For those readers not of the Apple generation, hold down the Alt key and press ‘J’ on your Mac keyboard and you get the ∆ symbol. ”In mathematical equations it’s used to show change” says guitarist/bassist Gwil Sainsbury who formed the band back in 2007 with vocalist, Joe Newman. Even their debut single ‘Tessellate’ is an ode to their favourite polygon; Newman croons “triangles are my favourite shape” along to a metronome beat and delicate keys.
Do not be fooled by all the pretension however, nor judge too harshly ‘Tessellate”s lyrical akin to Des’ree’s ‘Life’. I can tell you now that this album is exactly what it says it is: an awesome wave.

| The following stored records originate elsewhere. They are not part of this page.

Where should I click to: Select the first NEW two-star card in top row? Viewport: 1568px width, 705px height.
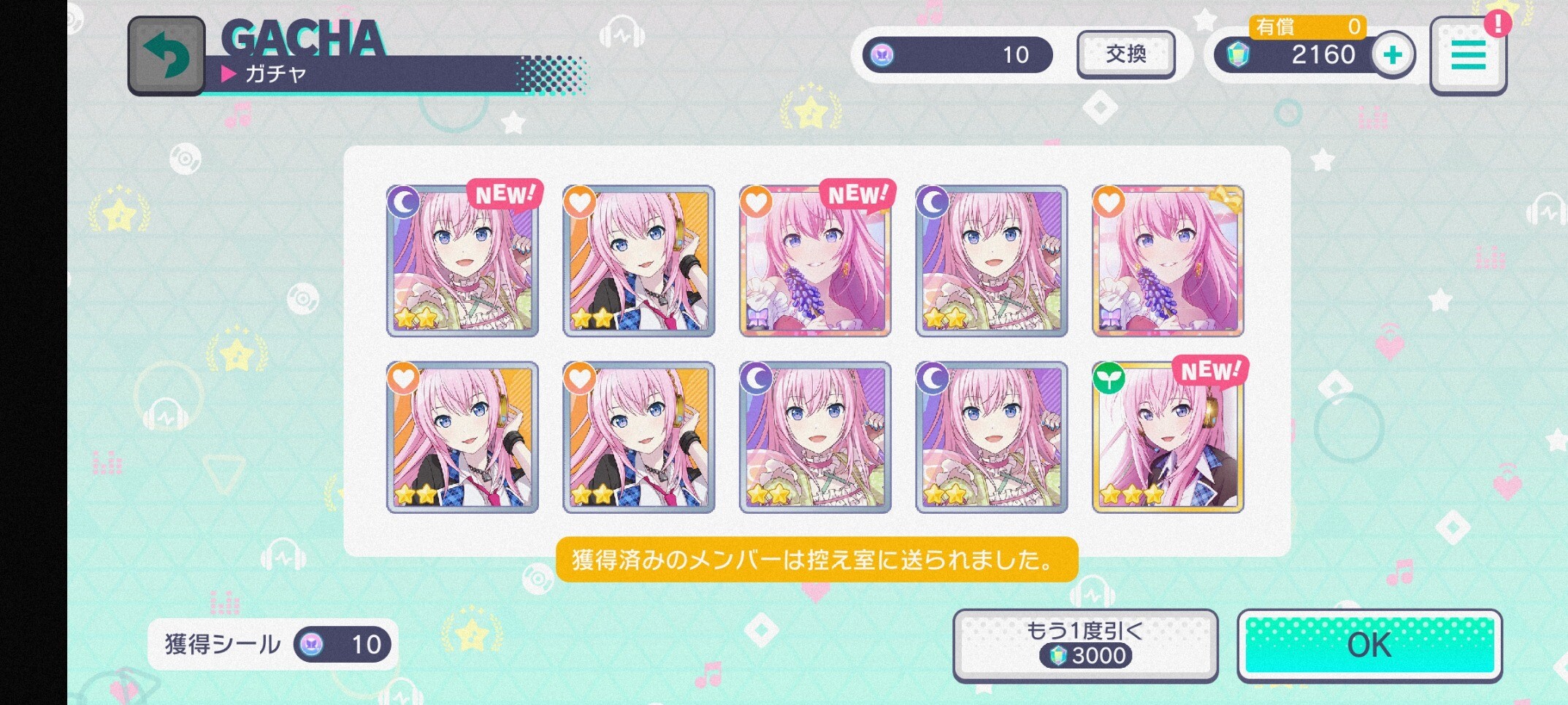tap(462, 261)
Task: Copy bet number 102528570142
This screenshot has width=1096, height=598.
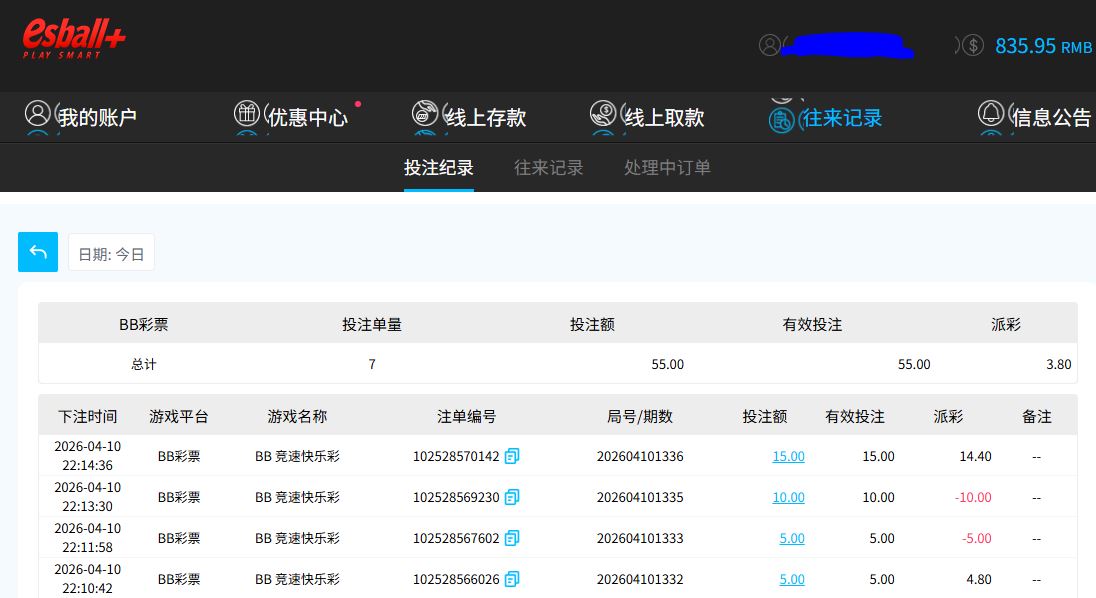Action: tap(512, 456)

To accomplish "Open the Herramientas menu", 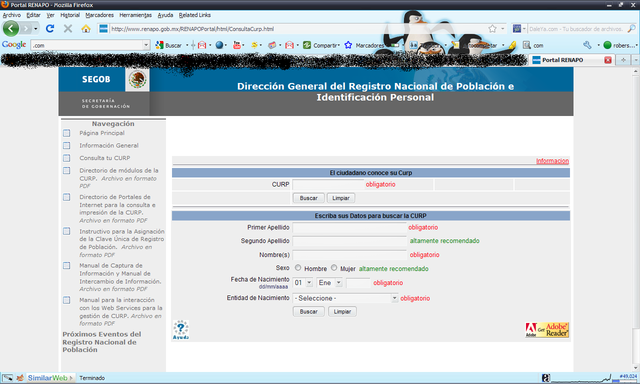I will point(136,15).
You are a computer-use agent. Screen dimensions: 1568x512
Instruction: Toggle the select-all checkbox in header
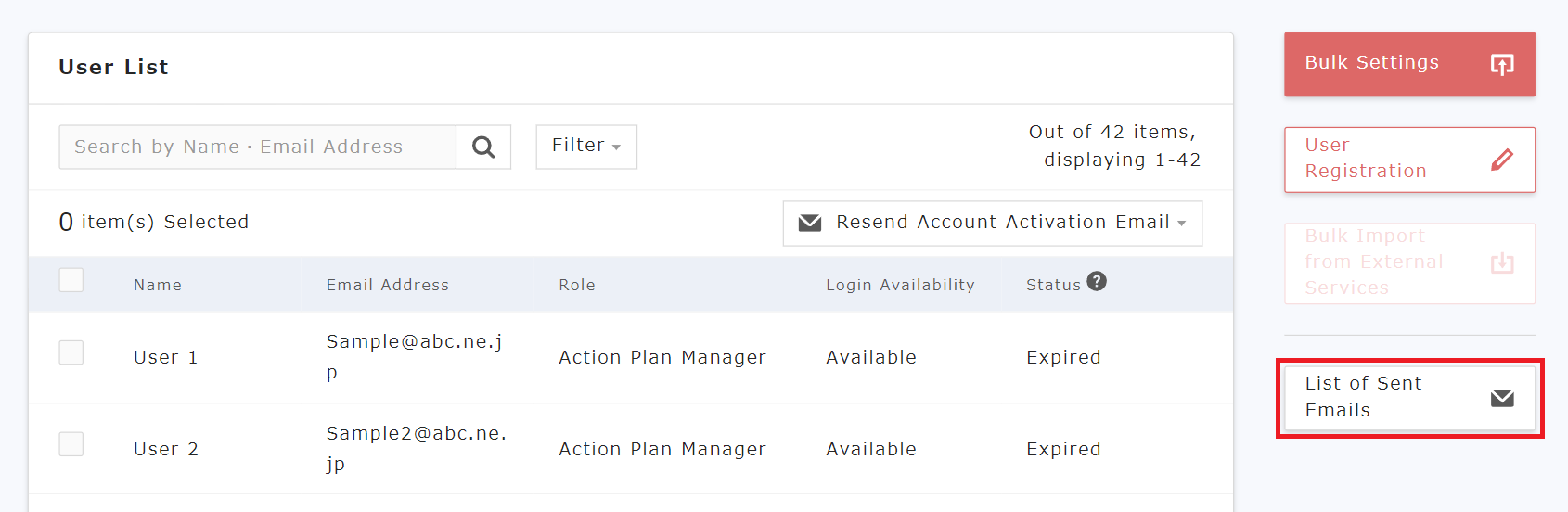pyautogui.click(x=71, y=280)
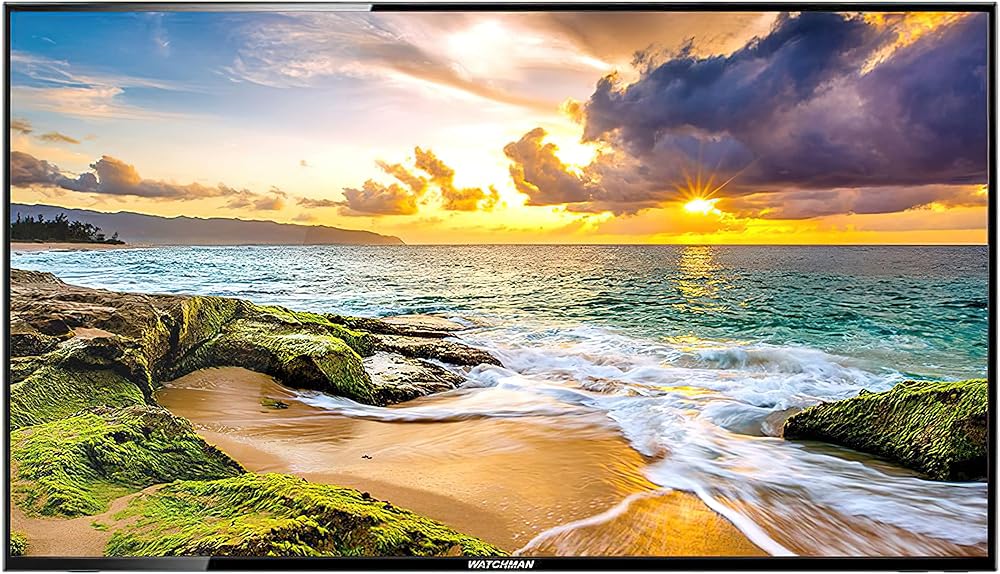Click the setting sun starburst
This screenshot has height=574, width=1000.
[699, 205]
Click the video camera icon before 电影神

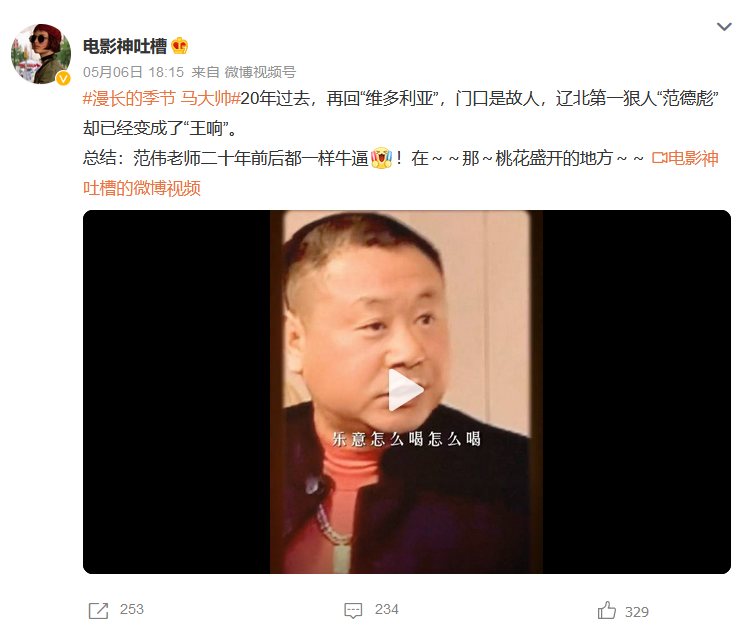pos(659,158)
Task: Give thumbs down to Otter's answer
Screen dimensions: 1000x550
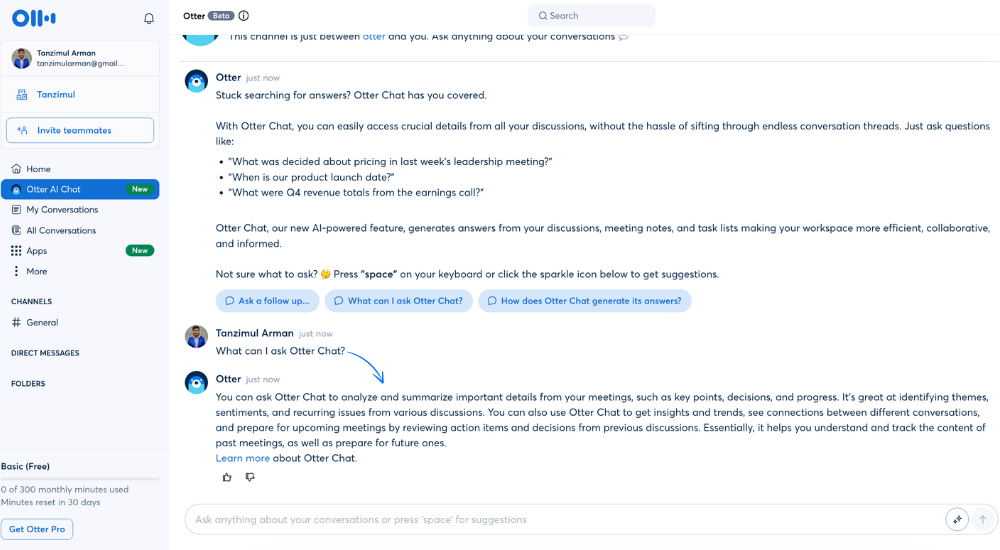Action: 250,477
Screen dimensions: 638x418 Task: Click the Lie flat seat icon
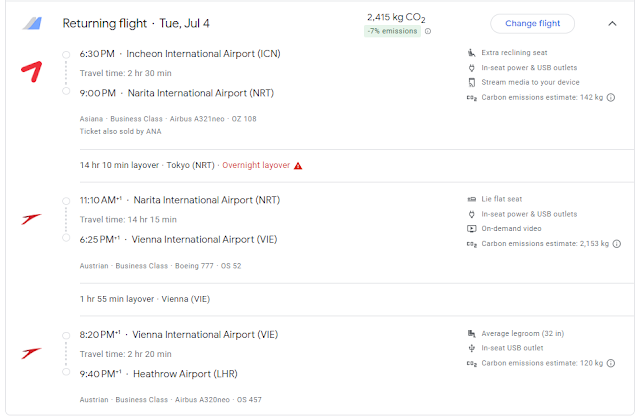(471, 198)
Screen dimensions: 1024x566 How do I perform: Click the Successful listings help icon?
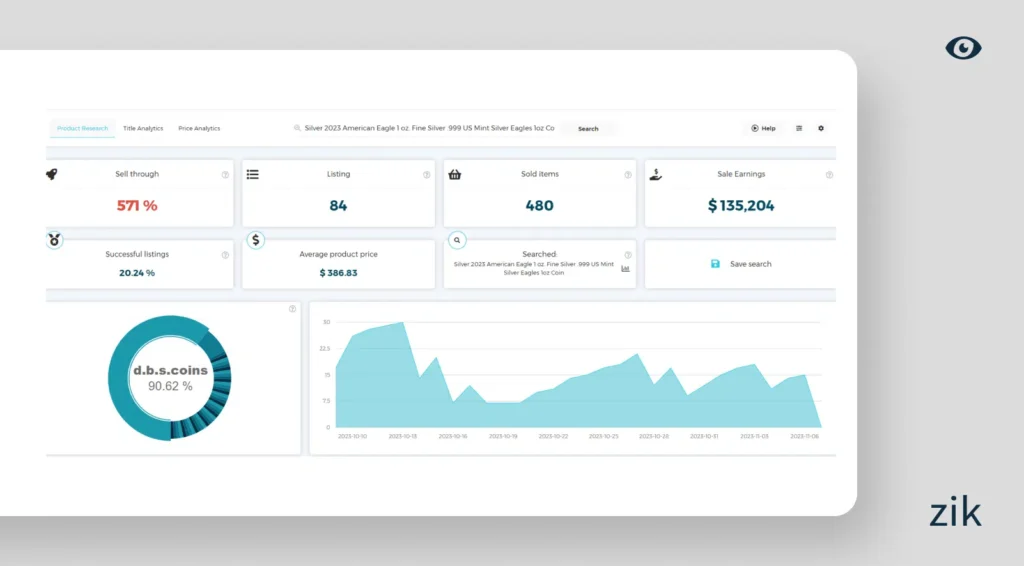pos(225,255)
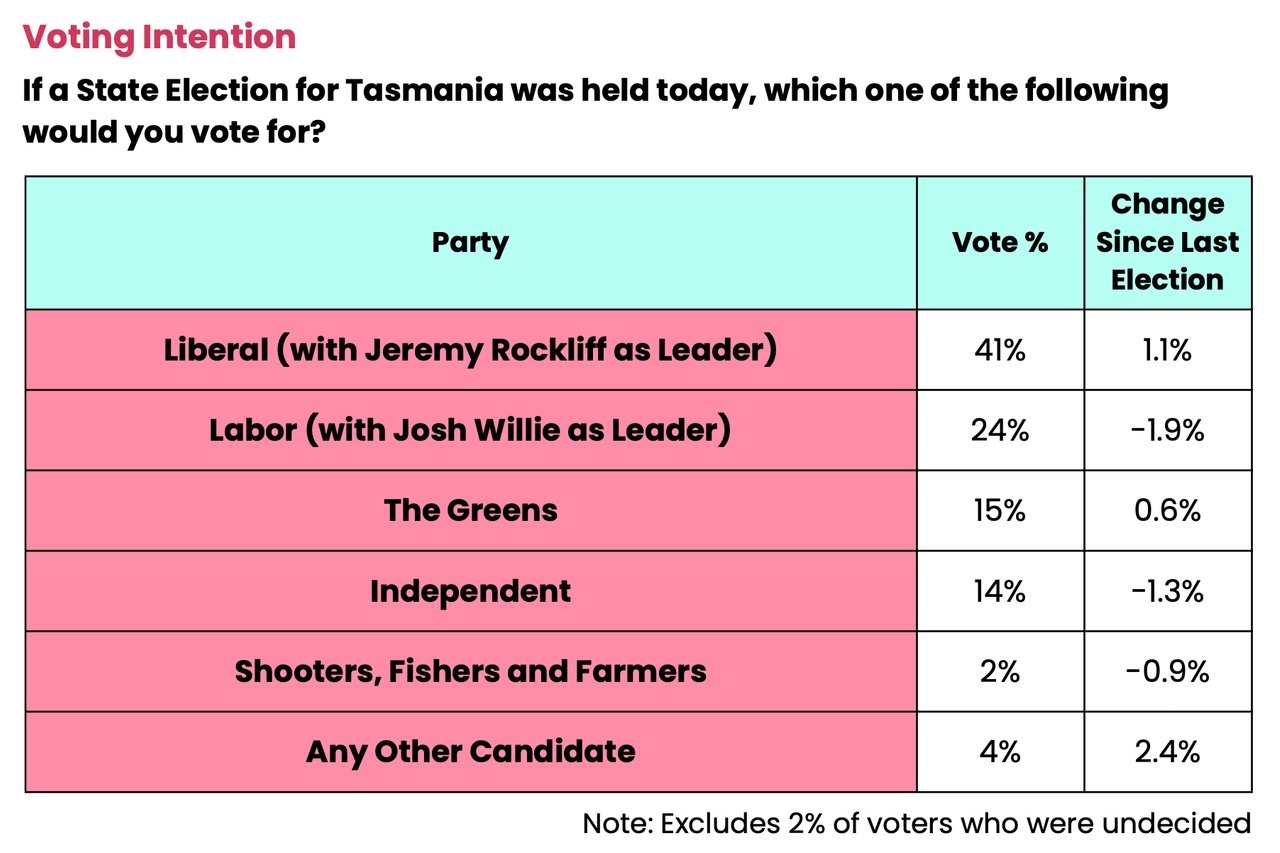
Task: Select the Labor Josh Willie row label
Action: pyautogui.click(x=470, y=430)
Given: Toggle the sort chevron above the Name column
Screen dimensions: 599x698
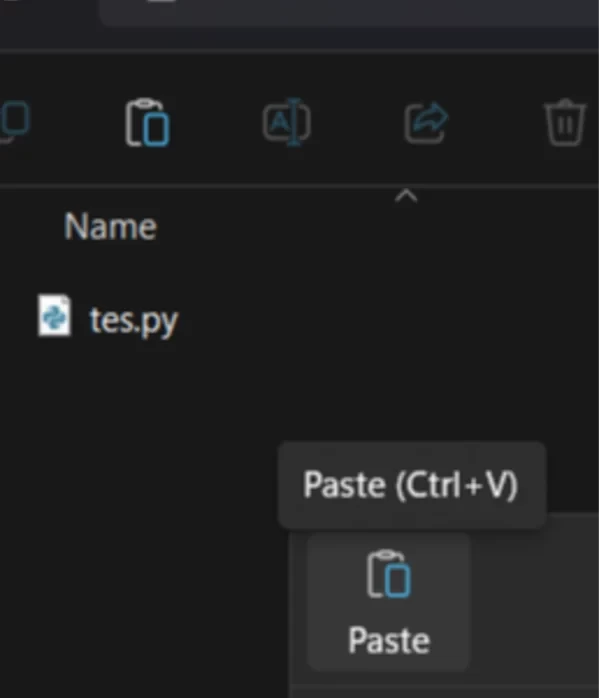Looking at the screenshot, I should pyautogui.click(x=406, y=196).
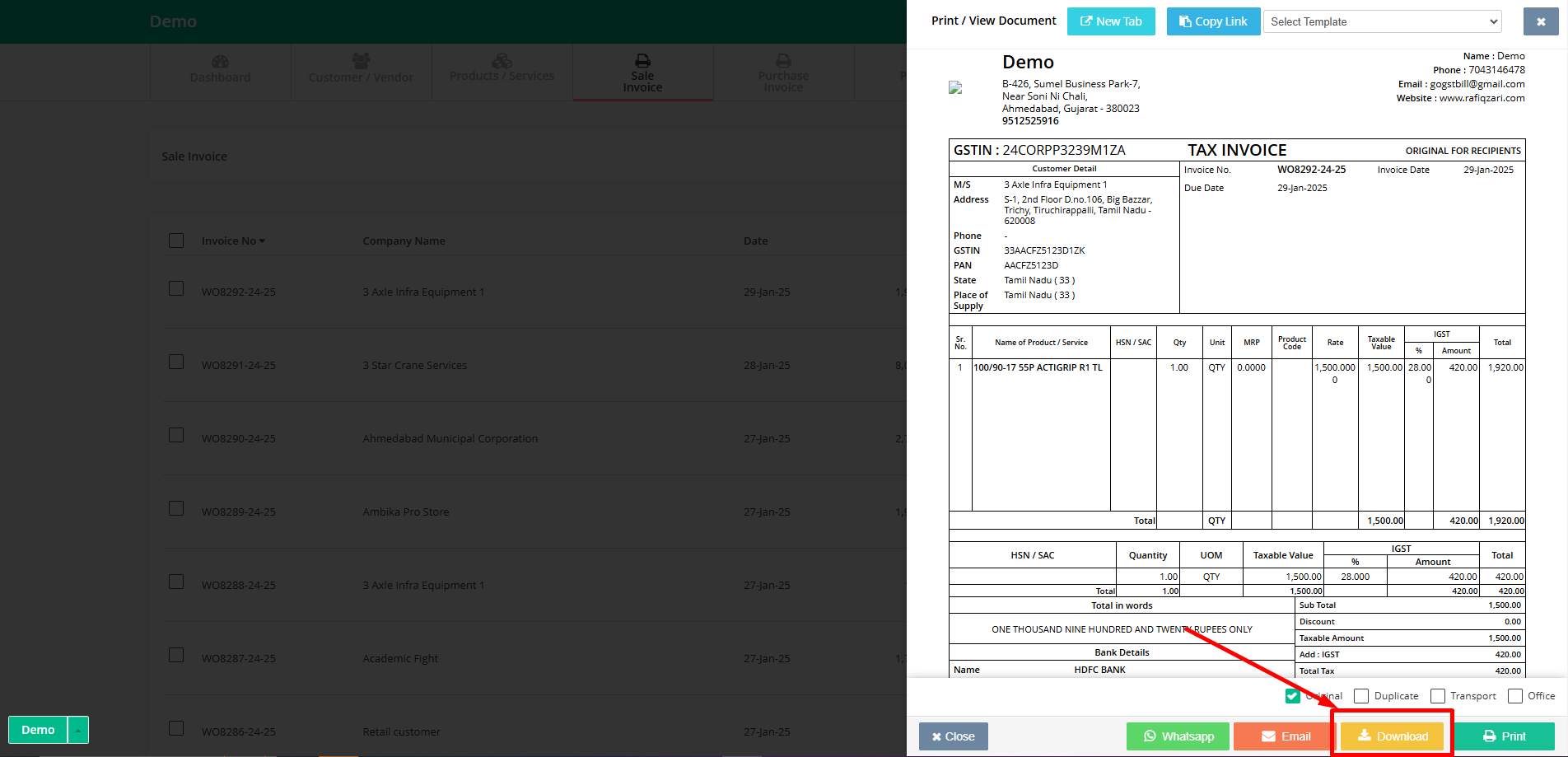Click the Demo button at bottom left
Viewport: 1568px width, 757px height.
tap(37, 730)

It ebbs and flows with multilayered synths, hip-hop grooves and folk-pop melodies. It may sounds insane, but it works.
‘Breezeblocks’ is a lush slice of electronic poly-rhythms in which keyboardist Gus Unger-Hamilton and Joe Newham blend their vocals in a Gregorian chant to ”Please don’t go/I love you so”. There are also literary references hidden throughout and ‘Breezeblocks’ apparently references ‘Where the Wild Things Are’ by liking someone so much you want to hurt them. ‘Fitzpleasure’, the usual crowd pleaser when played live, references Hubert Selby Jr.’s ‘Last Exit To Brooklyn’, the “Tralala”s sung at the track’s climactic bass drop are not there because they have run out of lyrics, but are in honour of the novel’s tragic prostitute named Tralala. Even ‘Matilda’ is named after Natalie Portman’s charater in Luc Besson’s ‘Léon’ and it is a track that packs a punch with the most sparing of musical ammo: simple keys accompanying subtle, graceful vocals.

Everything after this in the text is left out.